START Passage for review

Its product, which is sprayed into the mouth rather than smoked, was significantly better than a placebo in reducing nerve damage pain, spasticity and sleep disturbance in the tests involving around 350 patients.

 

GW - which cultivates some 40,000 cannabis plants a year at a secret location in the English countryside - now plans to seek marketing approval from Britain's Medicines Control Agency early next year.

 

"The performance of GW's medicine has exceeded our own expectations," executive chairman Geoffrey Guy said.

 

"Subject to regulatory approval, we are now on track to deliver our first prescription medicine to the UK market next year."

 

Julie Simmonds, biotechnology analyst at Evolution Beeson Gregory, expects GW's cannabis spray to generate peak sales of around 250 million pounds ($US388.9 million) a year in Europe and Canada, the first markets where approval will be sought.

 

The British Government has already indicated it is ready to alter the medical schedule of drugs that doctors are allowed to prescribe.

 

Europe and Canada are expected to follow any green light from Britain within six to nine months, although approval in the United States will be at least two years behind.

 

GW, which reported a loss of 5.3 million pounds in the six months to March 31, has been holding talks with a number of pharmaceutical firms interested in licensing its cannabis medicines.

 

But the company, which has enough cash to last it through to 2004, is in no rush to strike a deal.

 

"They may well wait to sign a collaboration until next year when they've got the complete phase III data and the product has gone into registration, because they could get a better deal then," Ms Simmonds said.

 

A further five phase three trials are in progress as part of an overall program which is the largest ever undertaken into the medicinal effects of cannabis.

END Passage for review
START Given information

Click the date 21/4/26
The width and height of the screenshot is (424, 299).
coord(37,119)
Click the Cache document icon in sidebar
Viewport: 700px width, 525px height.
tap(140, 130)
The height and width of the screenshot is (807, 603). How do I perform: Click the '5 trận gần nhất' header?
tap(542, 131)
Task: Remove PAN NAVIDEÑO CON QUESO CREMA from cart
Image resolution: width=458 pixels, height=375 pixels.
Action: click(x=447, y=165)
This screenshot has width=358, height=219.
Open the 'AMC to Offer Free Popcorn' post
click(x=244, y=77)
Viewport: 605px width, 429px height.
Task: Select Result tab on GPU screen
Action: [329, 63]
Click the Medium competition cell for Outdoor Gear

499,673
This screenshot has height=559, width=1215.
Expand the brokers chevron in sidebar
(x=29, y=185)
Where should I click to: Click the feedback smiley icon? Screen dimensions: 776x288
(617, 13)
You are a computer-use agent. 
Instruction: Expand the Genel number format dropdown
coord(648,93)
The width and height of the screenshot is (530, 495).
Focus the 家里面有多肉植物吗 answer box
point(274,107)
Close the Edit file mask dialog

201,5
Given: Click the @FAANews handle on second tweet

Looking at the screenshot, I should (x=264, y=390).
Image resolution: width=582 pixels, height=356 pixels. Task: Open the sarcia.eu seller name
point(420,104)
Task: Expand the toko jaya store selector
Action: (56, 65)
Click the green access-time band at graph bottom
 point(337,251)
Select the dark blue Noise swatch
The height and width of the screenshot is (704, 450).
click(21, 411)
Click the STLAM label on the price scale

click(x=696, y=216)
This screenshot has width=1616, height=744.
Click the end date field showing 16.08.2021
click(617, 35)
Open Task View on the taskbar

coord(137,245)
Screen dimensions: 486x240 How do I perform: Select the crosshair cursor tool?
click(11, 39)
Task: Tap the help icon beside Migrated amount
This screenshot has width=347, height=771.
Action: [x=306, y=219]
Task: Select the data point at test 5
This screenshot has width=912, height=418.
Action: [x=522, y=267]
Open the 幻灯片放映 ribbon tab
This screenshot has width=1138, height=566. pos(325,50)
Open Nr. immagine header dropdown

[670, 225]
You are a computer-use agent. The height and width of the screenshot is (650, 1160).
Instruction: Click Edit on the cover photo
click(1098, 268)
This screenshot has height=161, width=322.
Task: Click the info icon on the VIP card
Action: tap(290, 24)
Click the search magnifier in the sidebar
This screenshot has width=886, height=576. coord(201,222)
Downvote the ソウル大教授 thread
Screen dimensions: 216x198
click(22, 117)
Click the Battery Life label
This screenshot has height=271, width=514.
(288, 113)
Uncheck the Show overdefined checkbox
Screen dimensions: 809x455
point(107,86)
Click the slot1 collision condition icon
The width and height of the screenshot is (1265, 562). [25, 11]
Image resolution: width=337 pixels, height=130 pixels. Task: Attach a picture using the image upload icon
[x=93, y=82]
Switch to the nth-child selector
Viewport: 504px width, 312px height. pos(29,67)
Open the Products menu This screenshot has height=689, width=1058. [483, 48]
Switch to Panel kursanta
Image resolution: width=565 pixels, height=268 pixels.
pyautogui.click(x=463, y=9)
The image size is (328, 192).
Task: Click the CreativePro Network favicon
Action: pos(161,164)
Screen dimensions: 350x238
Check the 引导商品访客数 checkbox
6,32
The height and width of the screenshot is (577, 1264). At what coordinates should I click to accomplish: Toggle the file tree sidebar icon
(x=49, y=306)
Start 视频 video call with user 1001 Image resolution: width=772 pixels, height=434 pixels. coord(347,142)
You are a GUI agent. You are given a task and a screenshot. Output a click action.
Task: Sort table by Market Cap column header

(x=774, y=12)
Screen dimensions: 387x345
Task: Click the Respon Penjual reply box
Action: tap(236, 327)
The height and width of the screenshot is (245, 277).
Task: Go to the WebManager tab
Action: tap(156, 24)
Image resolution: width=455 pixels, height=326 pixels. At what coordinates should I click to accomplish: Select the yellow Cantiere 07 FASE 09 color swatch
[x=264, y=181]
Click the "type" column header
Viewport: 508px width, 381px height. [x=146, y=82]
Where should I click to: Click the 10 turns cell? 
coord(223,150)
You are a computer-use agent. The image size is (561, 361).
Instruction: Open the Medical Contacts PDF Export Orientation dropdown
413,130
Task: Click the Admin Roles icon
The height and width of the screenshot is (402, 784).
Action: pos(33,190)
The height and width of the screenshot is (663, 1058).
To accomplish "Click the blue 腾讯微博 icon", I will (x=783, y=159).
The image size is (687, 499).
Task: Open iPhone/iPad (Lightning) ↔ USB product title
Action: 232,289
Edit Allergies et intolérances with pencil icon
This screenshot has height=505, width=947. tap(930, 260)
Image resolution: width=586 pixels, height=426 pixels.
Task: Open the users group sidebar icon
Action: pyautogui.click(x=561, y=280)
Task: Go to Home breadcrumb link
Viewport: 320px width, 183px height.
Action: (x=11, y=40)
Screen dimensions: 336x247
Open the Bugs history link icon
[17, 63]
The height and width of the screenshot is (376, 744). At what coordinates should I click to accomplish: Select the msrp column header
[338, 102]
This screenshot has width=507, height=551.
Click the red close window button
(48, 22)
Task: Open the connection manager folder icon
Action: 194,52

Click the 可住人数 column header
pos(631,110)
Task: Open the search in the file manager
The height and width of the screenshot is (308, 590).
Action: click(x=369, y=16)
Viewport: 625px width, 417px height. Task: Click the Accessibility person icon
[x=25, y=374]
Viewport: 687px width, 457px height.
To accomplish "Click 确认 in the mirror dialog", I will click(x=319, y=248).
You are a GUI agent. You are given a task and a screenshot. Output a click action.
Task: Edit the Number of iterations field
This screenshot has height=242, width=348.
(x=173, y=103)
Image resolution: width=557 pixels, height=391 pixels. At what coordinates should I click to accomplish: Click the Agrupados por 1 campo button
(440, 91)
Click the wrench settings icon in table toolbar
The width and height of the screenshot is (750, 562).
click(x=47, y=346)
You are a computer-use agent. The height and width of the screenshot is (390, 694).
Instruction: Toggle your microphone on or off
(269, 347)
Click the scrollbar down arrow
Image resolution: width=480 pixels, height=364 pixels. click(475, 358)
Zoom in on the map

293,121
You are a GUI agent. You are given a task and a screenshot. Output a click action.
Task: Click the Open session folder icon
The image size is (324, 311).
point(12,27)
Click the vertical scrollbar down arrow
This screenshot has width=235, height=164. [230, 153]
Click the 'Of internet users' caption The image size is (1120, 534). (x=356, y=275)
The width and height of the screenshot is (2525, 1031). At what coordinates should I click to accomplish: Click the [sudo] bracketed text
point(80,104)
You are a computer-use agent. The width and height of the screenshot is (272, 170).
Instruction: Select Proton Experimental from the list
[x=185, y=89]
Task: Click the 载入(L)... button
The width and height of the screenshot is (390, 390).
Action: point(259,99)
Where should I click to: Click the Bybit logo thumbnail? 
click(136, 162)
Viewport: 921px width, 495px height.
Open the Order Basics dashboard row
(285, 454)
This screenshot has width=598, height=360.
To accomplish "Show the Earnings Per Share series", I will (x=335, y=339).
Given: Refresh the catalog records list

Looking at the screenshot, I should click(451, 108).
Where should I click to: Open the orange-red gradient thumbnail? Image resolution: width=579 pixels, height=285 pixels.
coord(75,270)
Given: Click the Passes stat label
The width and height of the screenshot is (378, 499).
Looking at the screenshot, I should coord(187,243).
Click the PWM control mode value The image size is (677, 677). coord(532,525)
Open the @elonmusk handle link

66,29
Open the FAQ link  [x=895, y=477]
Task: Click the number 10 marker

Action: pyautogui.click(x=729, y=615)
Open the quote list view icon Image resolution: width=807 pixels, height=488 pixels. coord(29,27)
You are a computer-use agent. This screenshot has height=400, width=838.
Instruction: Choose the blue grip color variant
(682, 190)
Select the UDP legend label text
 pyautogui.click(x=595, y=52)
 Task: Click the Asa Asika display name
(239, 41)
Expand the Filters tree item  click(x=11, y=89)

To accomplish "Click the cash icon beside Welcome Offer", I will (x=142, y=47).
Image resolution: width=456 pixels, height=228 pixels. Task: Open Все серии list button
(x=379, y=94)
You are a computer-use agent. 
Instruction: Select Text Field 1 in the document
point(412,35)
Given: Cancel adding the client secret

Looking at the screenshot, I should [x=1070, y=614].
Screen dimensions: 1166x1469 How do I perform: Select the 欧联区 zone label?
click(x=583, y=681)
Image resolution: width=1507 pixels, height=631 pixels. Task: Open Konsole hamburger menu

END Given information

▸ What to work on
1. According to the article on GW's cannabis spray, which three conditions did the product reduce significantly better than a placebo?
2. Render this sentence from the article on GW's cannabis spray in Spanish: "The British Government has already indicated it is ready to alter the medical schedule of drugs that doctors are allowed to prescribe."
3. How many cannabis plants does GW cultivate each year, according to the article on its cannabis spray?
These dataset entries are separate from the article and have no connection to it.

▸ Solutions to the problems
1. Nerve damage pain, spasticity, sleep disturbance

2. El Gobierno británico ya ha indicado que está dispuesto a modificar la lista médica de fármacos que los médicos pueden recetar.

3. Some 40,000 plants a year.